* [PROMPT A] Retype the passage on New Orleans flood protection word for word, starting at "In early 2001, at" and ending at "on New York.".
* [PROMPT B] Write the next part of the article on New Orleans flood protection, beginning after its final sentence.

* [PASSAGE SHOWN]
*** Begin section ***
Vital measures to protect New Orleans from "catastrophic" hurricane damage were scrapped by the Bush administration to pay for its wars on terror and in Iraq, despite official warnings of impending disaster.
Funding for flood prevention was slashed by 80 per cent, work on strengthening levees to protect the city was stopped for the first time in 37 years, and planning for housing stranded citizens and evacuating refugees from the Superdome were crippled. Yet the administration had been warned repeatedly of the dangers by its own officials.
In early 2001, at the start of Mr Bush's presidency, his Government's Federal Emergency Management Agency (Fema) warned that a hurricane hitting New Orleans would be the deadliest of the three most likely catastrophes facing America; the others were a massive San Francisco earthquake and, prophetically, a terrorist attack on New York.
*** End section ***
* [DATA PROVIDED]
*** Begin section ***
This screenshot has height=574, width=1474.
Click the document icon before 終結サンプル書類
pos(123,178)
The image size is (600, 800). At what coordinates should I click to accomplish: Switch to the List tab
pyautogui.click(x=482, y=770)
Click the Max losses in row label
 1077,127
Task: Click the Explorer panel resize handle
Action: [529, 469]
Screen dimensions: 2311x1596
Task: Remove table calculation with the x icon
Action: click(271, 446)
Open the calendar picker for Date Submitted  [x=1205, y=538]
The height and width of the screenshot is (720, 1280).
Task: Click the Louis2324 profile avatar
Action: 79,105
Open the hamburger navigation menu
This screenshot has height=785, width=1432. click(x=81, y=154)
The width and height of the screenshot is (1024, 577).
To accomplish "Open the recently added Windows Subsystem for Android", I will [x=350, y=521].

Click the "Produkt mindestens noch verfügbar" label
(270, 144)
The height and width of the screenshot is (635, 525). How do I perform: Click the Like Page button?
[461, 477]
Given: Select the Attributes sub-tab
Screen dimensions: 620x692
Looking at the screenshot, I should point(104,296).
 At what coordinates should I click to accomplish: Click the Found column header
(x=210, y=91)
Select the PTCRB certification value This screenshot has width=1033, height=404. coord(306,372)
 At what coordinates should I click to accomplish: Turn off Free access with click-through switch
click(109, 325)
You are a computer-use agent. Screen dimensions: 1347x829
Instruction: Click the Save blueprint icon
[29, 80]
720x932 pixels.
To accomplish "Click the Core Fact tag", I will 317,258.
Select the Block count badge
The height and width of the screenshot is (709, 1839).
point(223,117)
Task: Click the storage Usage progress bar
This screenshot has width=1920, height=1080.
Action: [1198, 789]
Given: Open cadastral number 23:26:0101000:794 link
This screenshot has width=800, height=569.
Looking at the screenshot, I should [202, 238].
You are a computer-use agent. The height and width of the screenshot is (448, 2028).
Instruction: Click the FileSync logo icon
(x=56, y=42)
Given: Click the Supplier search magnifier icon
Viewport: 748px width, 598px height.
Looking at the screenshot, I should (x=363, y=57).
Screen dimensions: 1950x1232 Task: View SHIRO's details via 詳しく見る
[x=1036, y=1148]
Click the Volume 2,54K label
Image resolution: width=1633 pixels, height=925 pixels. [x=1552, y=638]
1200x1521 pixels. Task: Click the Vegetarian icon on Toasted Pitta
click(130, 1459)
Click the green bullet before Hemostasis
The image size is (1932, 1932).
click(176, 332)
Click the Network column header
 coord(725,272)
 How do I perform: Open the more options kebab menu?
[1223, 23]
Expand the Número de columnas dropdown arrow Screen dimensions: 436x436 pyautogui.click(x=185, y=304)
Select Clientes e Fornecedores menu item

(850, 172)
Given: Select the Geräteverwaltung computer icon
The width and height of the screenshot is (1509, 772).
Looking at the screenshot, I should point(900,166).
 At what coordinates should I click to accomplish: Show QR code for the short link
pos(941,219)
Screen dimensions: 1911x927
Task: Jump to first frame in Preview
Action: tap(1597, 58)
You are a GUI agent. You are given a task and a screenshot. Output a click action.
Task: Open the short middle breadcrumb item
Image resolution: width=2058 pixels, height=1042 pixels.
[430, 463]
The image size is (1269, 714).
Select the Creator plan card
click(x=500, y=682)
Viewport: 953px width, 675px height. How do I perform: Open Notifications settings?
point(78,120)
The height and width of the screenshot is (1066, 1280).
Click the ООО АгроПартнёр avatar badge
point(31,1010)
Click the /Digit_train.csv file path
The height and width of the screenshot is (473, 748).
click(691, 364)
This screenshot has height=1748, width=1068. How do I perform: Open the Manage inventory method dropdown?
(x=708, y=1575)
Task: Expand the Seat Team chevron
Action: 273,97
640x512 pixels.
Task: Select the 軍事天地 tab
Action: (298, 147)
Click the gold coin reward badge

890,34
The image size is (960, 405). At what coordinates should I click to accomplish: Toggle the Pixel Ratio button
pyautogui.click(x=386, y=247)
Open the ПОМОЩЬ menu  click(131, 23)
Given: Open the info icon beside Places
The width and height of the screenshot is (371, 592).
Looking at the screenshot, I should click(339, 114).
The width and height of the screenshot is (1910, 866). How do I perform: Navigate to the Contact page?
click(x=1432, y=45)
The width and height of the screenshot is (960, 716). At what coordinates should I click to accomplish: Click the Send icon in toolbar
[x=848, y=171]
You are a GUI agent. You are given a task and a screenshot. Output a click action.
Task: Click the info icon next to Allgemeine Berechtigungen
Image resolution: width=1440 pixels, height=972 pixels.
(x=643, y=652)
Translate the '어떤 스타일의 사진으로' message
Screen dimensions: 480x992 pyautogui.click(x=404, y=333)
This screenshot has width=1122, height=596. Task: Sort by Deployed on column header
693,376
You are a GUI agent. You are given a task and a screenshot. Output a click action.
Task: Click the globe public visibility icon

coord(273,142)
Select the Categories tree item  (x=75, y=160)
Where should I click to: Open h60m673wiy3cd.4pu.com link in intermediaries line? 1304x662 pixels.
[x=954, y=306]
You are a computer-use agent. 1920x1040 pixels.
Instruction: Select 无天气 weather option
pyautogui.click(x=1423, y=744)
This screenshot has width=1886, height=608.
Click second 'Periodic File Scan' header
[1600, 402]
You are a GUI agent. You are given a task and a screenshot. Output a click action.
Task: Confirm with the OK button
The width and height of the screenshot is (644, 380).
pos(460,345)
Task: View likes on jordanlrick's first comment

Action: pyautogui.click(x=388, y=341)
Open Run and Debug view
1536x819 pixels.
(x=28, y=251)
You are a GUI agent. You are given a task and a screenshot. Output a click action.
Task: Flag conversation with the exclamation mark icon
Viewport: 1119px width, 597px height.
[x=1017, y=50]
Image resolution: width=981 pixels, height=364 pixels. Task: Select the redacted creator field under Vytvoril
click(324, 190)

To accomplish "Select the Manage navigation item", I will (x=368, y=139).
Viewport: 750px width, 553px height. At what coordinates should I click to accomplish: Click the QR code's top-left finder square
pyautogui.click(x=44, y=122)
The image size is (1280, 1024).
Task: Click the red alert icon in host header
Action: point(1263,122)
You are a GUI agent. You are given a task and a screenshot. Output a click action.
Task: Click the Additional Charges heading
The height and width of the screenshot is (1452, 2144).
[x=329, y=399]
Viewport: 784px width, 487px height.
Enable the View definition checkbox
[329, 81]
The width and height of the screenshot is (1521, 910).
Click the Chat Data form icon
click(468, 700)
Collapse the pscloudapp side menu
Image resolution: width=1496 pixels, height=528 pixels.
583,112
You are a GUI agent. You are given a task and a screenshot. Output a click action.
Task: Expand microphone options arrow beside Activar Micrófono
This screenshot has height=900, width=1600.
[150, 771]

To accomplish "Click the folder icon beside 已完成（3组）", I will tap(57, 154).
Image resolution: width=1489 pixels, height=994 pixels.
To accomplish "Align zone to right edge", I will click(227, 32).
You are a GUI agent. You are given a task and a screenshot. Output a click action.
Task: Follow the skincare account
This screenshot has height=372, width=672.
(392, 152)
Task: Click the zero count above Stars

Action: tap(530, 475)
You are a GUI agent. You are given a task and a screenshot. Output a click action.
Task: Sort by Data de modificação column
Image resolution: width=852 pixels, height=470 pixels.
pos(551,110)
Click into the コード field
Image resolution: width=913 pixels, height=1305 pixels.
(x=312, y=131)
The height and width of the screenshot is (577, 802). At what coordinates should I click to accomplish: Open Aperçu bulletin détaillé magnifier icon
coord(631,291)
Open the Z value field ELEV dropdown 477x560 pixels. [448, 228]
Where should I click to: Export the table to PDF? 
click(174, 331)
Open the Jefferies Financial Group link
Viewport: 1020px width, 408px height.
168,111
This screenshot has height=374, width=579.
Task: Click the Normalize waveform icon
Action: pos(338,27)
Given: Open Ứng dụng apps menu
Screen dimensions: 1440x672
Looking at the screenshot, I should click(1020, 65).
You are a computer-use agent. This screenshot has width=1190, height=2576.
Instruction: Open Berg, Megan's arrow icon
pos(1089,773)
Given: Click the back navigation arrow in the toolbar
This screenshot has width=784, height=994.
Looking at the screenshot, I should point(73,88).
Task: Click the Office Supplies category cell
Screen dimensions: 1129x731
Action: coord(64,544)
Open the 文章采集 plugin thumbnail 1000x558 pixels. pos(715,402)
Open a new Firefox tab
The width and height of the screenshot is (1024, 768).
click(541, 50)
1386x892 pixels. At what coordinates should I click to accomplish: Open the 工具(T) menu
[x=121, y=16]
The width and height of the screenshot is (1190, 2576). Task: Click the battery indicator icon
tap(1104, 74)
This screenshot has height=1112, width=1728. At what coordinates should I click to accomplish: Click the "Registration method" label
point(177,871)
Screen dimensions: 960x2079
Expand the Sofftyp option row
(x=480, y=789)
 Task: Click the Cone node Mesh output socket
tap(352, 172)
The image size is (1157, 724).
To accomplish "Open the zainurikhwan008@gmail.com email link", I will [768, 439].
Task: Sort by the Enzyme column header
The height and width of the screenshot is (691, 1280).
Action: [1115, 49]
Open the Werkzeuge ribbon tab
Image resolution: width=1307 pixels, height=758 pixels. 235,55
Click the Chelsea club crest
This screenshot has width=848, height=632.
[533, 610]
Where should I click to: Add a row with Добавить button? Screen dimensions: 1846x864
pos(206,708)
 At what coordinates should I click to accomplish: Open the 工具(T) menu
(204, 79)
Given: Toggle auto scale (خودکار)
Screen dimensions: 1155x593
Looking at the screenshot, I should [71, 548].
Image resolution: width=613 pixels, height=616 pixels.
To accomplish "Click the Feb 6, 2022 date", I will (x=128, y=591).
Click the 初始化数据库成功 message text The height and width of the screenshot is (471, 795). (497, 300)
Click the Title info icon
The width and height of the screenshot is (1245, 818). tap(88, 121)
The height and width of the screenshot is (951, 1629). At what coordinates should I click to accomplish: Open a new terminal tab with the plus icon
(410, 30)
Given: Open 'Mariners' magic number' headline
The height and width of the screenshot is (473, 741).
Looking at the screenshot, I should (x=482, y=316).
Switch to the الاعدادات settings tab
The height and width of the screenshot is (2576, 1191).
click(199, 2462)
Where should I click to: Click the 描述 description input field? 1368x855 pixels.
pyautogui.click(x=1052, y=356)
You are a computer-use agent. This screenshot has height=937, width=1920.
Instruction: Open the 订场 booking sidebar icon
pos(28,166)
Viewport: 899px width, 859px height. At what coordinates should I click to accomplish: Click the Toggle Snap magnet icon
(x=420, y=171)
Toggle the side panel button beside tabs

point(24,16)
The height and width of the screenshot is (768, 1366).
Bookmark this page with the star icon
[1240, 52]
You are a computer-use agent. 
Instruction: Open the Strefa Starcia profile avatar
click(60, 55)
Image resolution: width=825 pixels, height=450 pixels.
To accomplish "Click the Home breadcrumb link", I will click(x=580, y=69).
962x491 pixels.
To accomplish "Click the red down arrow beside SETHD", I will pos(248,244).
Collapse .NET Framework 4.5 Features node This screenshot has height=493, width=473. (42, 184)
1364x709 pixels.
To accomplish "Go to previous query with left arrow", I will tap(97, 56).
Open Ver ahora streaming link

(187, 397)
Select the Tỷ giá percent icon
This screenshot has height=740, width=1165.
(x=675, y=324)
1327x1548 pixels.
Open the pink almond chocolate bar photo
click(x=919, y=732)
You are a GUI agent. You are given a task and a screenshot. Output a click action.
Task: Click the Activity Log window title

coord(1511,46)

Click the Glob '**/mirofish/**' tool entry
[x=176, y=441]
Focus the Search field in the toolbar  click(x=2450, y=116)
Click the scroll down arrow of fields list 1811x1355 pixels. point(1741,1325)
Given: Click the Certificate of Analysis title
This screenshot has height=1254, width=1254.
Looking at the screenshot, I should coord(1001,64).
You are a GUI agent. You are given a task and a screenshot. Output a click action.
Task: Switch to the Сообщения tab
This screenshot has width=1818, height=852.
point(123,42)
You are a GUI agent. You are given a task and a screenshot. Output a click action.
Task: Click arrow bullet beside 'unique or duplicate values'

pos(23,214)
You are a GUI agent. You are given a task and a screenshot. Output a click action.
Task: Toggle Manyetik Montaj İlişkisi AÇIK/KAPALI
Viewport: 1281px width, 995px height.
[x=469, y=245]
*** End section ***
* [EXPECTED OUTPUT A]
In early 2001, at the start of Mr Bush's presidency, his Government's Federal Emergency Management Agency (Fema) warned that a hurricane hitting New Orleans would be the deadliest of the three most likely catastrophes facing America; the others were a massive San Francisco earthquake and, prophetically, a terrorist attack on New York.

* [EXPECTED OUTPUT B]
Fema's then director, the Bush appointee Joe Allbaugh, said that the warning caused him "great concern". But the President emasculated the agency, subsuming it into the Department of Homeland Security set up after the 11 September 2001 attacks, which concentrated on the terrorist threat.
This was only one of a series of warnings that predicted what happened last week, including the storm surges brought by the hurricane, the breaching of the levees, the floods covering the city, and the "toxic gumbo" of sewage, oil and chemicals.